_WORK TO COMPLETE_. The lines below are to be quoted exactly, from the first through the one that contains "New immuno-PET tracer".

_DATA LISTING_.
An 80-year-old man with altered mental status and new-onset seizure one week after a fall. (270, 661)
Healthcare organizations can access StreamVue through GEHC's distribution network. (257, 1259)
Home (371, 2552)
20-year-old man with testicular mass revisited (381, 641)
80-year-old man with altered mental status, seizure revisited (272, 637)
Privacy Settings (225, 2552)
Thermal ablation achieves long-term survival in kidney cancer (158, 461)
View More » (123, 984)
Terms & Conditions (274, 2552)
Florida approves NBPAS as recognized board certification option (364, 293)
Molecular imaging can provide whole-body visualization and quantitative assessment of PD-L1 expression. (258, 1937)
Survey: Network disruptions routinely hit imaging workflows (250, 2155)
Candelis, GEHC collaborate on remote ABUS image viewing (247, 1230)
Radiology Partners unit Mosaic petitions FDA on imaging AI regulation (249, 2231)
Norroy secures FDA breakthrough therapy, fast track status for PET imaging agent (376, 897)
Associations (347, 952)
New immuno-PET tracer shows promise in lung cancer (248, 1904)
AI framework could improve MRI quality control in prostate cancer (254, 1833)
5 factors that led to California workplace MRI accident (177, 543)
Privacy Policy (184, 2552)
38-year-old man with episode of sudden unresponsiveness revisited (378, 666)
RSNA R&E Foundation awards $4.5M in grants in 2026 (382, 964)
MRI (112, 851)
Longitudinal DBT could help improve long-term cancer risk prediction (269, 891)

_ANSWER TO THIS EXERCISE_.
An 80-year-old man with altered mental status and new-onset seizure one week after a fall. (270, 661)
Healthcare organizations can access StreamVue through GEHC's distribution network. (257, 1259)
Home (371, 2552)
20-year-old man with testicular mass revisited (381, 641)
80-year-old man with altered mental status, seizure revisited (272, 637)
Privacy Settings (225, 2552)
Thermal ablation achieves long-term survival in kidney cancer (158, 461)
View More » (123, 984)
Terms & Conditions (274, 2552)
Florida approves NBPAS as recognized board certification option (364, 293)
Molecular imaging can provide whole-body visualization and quantitative assessment of PD-L1 expression. (258, 1937)
Survey: Network disruptions routinely hit imaging workflows (250, 2155)
Candelis, GEHC collaborate on remote ABUS image viewing (247, 1230)
Radiology Partners unit Mosaic petitions FDA on imaging AI regulation (249, 2231)
Norroy secures FDA breakthrough therapy, fast track status for PET imaging agent (376, 897)
Associations (347, 952)
New immuno-PET tracer shows promise in lung cancer (248, 1904)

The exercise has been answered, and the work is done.